● Problem to work on
Report each line of the data that contains the string "Share".

● Extracted information
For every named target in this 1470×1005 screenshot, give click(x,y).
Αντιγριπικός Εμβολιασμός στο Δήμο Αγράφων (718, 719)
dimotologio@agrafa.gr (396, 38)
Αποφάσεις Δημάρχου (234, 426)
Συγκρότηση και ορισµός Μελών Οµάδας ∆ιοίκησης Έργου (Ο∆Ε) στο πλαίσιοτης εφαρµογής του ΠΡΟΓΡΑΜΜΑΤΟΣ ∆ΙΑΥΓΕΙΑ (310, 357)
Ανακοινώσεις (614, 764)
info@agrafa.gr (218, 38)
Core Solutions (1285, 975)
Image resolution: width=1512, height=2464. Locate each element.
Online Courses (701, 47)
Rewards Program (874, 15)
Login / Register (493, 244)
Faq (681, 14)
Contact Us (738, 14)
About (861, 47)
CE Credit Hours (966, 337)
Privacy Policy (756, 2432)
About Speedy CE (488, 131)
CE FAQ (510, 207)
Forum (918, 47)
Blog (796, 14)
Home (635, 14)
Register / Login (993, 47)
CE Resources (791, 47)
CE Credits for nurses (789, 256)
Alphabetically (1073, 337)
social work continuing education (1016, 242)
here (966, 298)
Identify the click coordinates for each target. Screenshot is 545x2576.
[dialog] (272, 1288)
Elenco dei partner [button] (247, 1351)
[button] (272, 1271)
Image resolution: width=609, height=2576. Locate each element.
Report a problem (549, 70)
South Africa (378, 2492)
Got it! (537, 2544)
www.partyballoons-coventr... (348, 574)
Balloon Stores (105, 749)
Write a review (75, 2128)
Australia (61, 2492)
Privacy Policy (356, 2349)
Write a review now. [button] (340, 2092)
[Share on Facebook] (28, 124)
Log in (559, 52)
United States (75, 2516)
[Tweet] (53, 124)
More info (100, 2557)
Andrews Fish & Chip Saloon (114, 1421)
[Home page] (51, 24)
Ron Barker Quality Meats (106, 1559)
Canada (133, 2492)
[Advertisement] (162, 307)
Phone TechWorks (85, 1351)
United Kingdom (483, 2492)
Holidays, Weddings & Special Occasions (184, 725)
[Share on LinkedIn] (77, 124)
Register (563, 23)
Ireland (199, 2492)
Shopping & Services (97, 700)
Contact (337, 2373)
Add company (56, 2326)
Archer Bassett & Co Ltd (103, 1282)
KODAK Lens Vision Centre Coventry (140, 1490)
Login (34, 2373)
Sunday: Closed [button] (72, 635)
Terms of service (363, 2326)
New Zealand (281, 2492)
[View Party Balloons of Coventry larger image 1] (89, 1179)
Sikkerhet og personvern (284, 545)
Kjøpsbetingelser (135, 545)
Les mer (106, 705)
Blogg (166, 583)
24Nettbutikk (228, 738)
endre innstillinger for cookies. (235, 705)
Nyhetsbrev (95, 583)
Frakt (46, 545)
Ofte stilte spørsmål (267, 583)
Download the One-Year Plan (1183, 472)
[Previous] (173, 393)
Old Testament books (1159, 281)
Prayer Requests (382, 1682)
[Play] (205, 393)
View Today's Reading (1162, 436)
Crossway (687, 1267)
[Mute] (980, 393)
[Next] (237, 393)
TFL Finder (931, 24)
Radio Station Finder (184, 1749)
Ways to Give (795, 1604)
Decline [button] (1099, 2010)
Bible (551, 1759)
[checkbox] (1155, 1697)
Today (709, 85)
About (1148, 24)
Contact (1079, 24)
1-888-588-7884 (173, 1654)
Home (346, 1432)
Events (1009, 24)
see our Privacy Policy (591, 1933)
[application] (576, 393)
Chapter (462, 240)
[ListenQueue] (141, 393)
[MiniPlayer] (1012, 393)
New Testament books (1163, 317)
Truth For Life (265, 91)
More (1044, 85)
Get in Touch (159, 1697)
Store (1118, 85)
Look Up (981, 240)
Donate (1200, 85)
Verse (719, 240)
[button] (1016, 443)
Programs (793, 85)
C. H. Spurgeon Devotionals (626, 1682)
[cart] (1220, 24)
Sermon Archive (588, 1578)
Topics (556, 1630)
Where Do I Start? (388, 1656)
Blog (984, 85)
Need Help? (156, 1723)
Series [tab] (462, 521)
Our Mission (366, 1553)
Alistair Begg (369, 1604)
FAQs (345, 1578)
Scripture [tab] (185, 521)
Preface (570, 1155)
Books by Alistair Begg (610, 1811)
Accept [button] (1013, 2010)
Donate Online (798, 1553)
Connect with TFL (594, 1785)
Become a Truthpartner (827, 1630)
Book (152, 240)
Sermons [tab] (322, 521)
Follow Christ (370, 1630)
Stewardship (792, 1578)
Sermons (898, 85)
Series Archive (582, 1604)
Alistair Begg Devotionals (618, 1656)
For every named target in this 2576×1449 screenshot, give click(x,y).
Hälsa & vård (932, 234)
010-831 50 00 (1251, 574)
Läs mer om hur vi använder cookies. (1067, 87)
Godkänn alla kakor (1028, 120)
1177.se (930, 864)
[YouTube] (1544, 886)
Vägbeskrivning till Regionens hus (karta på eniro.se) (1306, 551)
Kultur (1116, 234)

● Written solution
[Share on Facebook] (28, 124)
[Share on LinkedIn] (77, 124)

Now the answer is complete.